Crystle Lampitt, a therapist, says she often talks to her clients about boundaries when they discuss the news. Put into action, this could look like allowing yourself just one hour a day to catch up on events. 

“You can think of boundaries like a fence: they’re designed to keep so-called good things in and bad things out,” Lampitt says. “Boundaries protect you and allow you to continue functioning and living your life. They are not impenetrable brick walls that cause you to become isolated or ignorant. When established properly, boundaries help us remain engaged and connected to ourselves and our words.” 

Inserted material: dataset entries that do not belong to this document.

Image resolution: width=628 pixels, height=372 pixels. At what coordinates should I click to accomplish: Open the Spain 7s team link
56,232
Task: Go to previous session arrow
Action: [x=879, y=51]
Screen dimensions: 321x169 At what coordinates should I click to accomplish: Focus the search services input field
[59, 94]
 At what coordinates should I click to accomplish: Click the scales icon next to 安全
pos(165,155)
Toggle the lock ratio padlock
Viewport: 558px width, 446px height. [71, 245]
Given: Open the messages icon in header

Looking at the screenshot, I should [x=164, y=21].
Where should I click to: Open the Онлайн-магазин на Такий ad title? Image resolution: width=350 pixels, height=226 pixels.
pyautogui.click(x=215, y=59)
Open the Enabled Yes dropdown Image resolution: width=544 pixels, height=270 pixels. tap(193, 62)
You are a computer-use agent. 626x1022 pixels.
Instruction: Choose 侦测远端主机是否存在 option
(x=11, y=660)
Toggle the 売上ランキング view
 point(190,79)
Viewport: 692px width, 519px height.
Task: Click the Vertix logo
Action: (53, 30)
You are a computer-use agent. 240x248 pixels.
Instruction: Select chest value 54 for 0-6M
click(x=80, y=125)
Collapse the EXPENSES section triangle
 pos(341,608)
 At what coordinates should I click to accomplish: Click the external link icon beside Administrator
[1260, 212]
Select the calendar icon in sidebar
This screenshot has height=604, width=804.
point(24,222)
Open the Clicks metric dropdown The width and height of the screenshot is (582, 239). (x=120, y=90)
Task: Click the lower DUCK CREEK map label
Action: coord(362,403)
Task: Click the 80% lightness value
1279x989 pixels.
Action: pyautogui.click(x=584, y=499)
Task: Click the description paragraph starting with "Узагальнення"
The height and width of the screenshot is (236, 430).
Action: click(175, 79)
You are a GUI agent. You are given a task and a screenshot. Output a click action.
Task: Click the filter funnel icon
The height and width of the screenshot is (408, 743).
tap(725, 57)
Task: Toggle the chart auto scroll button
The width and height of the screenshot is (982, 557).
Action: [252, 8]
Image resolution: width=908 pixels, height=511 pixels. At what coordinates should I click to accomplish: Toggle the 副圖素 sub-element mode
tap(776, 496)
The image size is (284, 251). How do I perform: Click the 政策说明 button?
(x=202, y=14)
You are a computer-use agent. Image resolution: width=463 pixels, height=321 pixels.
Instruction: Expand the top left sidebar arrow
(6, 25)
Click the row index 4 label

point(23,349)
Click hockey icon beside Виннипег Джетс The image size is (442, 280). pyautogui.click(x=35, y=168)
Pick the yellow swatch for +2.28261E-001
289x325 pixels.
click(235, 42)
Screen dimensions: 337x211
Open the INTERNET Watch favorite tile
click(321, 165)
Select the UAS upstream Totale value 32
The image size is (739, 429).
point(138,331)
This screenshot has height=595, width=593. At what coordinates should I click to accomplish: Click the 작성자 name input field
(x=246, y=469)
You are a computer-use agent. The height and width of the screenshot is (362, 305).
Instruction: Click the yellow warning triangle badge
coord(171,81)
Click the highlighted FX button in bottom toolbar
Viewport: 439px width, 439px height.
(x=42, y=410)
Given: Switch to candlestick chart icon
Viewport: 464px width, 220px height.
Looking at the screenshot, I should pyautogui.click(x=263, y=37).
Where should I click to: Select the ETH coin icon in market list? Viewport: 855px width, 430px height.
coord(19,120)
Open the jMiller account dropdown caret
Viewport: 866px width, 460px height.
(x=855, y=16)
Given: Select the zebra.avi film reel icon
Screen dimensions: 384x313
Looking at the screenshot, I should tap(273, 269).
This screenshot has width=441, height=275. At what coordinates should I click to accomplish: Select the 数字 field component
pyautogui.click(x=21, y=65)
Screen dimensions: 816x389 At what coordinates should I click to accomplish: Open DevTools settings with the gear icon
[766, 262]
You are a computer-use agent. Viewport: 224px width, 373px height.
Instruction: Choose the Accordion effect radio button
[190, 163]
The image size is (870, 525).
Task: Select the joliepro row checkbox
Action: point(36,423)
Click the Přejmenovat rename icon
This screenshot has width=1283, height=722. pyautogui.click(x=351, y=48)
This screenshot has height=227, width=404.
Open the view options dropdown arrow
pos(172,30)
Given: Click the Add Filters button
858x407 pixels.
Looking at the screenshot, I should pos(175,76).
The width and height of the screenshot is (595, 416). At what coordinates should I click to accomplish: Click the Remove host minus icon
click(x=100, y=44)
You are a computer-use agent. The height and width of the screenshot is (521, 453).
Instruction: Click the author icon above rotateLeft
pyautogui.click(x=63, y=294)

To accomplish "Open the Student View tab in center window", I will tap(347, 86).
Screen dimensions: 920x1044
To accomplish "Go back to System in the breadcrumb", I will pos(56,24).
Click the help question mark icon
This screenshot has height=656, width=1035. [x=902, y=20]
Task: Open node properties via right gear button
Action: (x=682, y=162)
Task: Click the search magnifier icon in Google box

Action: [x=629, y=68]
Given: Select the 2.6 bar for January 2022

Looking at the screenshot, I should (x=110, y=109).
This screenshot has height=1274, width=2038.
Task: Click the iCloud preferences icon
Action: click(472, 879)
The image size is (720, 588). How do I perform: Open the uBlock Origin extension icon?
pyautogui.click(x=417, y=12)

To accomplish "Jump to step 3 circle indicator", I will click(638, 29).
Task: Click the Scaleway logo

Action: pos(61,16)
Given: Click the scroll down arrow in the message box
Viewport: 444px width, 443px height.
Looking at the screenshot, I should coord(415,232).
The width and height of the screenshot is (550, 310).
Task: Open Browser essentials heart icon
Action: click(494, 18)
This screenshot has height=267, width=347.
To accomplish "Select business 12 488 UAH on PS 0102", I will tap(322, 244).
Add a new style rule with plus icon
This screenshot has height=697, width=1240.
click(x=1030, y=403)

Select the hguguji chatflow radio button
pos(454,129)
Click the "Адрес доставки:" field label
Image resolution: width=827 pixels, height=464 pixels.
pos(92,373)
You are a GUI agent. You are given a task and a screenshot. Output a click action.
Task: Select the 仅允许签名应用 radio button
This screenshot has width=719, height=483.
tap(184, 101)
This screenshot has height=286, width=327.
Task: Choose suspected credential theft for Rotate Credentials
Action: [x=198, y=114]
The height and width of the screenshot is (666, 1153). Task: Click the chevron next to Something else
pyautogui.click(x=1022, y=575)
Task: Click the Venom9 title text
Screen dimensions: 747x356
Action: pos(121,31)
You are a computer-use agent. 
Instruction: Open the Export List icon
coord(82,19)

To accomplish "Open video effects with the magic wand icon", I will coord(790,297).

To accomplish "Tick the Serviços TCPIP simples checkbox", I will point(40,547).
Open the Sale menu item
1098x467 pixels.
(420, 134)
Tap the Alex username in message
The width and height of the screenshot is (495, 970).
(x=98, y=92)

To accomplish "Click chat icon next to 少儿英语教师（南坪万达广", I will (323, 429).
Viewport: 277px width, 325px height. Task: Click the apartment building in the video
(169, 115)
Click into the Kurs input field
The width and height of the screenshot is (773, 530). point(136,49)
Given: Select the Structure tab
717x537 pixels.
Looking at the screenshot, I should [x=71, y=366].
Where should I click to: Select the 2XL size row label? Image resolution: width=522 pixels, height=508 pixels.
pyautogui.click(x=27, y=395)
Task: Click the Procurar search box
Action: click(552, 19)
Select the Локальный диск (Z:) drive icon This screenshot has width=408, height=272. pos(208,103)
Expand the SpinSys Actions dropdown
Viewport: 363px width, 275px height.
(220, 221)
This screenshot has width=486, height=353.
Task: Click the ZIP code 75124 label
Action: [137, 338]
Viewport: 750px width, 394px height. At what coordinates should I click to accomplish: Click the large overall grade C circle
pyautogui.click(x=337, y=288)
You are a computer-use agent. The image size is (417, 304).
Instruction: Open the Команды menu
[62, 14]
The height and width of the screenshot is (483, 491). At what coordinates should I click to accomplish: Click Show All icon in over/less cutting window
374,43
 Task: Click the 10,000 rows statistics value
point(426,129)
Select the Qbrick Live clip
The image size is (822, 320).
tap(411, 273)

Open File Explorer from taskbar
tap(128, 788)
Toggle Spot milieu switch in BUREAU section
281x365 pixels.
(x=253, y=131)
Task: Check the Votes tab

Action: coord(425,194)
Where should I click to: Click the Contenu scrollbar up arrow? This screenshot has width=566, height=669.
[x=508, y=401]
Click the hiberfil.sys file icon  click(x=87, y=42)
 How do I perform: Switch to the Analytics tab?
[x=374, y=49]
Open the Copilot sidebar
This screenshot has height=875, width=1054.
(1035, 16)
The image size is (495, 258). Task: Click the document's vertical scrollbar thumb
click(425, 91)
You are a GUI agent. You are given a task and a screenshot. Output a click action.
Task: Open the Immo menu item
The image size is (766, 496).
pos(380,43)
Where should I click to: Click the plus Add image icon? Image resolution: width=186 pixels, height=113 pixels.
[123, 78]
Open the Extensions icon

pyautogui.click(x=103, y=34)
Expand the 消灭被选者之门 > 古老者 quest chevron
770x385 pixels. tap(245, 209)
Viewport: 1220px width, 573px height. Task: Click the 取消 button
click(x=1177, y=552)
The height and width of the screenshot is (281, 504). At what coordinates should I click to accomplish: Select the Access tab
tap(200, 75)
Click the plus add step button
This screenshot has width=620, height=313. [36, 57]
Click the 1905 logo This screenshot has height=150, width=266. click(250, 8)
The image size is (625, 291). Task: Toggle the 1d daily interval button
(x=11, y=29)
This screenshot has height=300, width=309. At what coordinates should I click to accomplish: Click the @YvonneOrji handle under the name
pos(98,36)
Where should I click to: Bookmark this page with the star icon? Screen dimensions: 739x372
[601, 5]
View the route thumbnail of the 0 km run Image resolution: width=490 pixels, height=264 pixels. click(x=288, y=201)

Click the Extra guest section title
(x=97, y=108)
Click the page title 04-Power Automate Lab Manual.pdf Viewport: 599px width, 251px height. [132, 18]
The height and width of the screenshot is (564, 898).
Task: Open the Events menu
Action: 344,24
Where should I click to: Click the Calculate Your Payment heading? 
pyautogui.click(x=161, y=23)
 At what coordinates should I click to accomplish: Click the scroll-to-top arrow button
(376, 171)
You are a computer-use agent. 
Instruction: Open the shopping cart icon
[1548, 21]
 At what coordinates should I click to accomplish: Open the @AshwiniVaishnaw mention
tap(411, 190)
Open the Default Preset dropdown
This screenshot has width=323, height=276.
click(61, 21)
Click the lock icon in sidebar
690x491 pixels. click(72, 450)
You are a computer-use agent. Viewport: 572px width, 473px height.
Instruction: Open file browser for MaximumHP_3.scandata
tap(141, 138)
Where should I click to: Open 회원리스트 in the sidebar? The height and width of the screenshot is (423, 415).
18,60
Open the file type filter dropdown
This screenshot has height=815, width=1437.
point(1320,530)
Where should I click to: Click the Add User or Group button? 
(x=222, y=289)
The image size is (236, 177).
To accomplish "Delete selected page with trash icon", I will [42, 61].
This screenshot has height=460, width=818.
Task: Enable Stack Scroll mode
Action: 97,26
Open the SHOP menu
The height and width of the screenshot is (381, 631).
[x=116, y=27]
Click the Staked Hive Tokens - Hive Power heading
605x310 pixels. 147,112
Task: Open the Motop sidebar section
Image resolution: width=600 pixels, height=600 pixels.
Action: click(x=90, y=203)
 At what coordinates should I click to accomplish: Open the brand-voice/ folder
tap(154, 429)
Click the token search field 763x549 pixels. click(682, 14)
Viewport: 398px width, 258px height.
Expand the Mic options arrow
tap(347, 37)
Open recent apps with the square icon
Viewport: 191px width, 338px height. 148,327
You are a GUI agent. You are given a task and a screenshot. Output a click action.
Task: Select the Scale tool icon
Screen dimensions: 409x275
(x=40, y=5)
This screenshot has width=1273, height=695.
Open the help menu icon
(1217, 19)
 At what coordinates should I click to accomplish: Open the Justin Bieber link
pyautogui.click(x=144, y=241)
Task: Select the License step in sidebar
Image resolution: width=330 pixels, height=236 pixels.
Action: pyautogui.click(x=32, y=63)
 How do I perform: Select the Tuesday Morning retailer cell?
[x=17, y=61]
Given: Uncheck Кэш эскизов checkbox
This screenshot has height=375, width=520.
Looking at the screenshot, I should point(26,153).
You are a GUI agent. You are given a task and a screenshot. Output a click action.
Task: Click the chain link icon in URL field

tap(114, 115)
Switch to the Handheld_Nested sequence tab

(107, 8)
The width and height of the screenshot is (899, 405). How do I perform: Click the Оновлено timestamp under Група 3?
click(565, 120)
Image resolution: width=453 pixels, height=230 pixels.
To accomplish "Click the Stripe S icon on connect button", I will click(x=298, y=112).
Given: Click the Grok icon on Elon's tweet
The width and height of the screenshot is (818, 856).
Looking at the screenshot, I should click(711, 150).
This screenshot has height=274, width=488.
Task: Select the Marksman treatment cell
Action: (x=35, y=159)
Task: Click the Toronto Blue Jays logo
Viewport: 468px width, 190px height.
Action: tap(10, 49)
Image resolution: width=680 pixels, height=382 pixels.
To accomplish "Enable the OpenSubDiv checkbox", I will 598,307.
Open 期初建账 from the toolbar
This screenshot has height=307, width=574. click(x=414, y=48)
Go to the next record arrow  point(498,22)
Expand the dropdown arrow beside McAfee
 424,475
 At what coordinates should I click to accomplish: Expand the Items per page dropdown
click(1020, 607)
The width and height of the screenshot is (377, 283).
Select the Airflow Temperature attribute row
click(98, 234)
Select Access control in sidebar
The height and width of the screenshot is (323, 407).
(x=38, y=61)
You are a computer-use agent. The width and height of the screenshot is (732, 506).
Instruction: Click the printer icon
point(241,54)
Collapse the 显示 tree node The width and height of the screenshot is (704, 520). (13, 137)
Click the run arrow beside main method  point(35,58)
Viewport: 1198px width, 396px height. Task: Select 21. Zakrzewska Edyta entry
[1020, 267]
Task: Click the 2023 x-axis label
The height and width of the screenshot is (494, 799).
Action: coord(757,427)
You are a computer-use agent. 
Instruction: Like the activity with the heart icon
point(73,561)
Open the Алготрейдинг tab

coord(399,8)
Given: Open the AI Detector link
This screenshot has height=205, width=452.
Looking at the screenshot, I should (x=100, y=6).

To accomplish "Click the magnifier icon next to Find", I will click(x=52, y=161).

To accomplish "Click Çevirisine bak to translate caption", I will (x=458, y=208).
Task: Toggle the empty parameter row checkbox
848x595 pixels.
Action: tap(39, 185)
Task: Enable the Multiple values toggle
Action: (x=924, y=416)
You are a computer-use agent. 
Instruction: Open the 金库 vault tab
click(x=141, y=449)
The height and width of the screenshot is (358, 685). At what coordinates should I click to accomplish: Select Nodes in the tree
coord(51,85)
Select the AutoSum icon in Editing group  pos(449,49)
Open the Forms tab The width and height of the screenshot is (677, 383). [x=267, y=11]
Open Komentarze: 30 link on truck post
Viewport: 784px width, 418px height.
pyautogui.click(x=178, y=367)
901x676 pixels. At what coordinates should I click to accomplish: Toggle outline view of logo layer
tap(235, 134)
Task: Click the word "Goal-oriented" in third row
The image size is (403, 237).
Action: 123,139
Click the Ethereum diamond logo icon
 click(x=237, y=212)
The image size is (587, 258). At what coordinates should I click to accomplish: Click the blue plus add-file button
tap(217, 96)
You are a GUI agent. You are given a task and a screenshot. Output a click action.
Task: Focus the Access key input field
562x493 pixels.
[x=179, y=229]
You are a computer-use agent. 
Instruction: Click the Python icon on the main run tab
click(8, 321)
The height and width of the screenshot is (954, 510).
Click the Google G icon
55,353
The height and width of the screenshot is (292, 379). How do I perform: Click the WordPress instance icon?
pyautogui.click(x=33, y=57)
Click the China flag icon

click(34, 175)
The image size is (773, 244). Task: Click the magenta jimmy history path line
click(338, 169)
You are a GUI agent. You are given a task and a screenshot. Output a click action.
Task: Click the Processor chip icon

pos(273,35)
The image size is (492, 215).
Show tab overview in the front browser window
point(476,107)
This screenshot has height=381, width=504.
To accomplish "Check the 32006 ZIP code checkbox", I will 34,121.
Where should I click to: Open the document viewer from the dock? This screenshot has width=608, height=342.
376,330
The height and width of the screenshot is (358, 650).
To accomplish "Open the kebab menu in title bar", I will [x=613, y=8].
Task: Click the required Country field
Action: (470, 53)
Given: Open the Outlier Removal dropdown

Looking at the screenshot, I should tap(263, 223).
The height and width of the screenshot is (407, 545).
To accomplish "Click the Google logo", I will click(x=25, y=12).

This tension — between knowing how bad things really are and not — can deceptively present itself as a zero-sum game. Information can make you feel awful, but isn’t it better to be informed? 

The reality is that you can be informed but take steps to keep yourself from being consumed. What is less certain, Holman says, is whether or not viewing graphic imagery is potentially a necessary evil. In the aftermath of the Uvalde school massacre, a debate has emerged, with some arguing seeing victims of gun violence could finally cause gun reform.  

For now, Holman thinks seeing these images would be “the straw that breaks the camel’s back—and not in a good way.” There’s a chance that seeing these images would be so shattering that they would cause emotional paralysis. 

“We still need more research to really understand what that type of exposure to horror and carnage might do to the population as a whole,” Holman says. “We need to face this, but how? That is a question that needs to be carefully thought out.”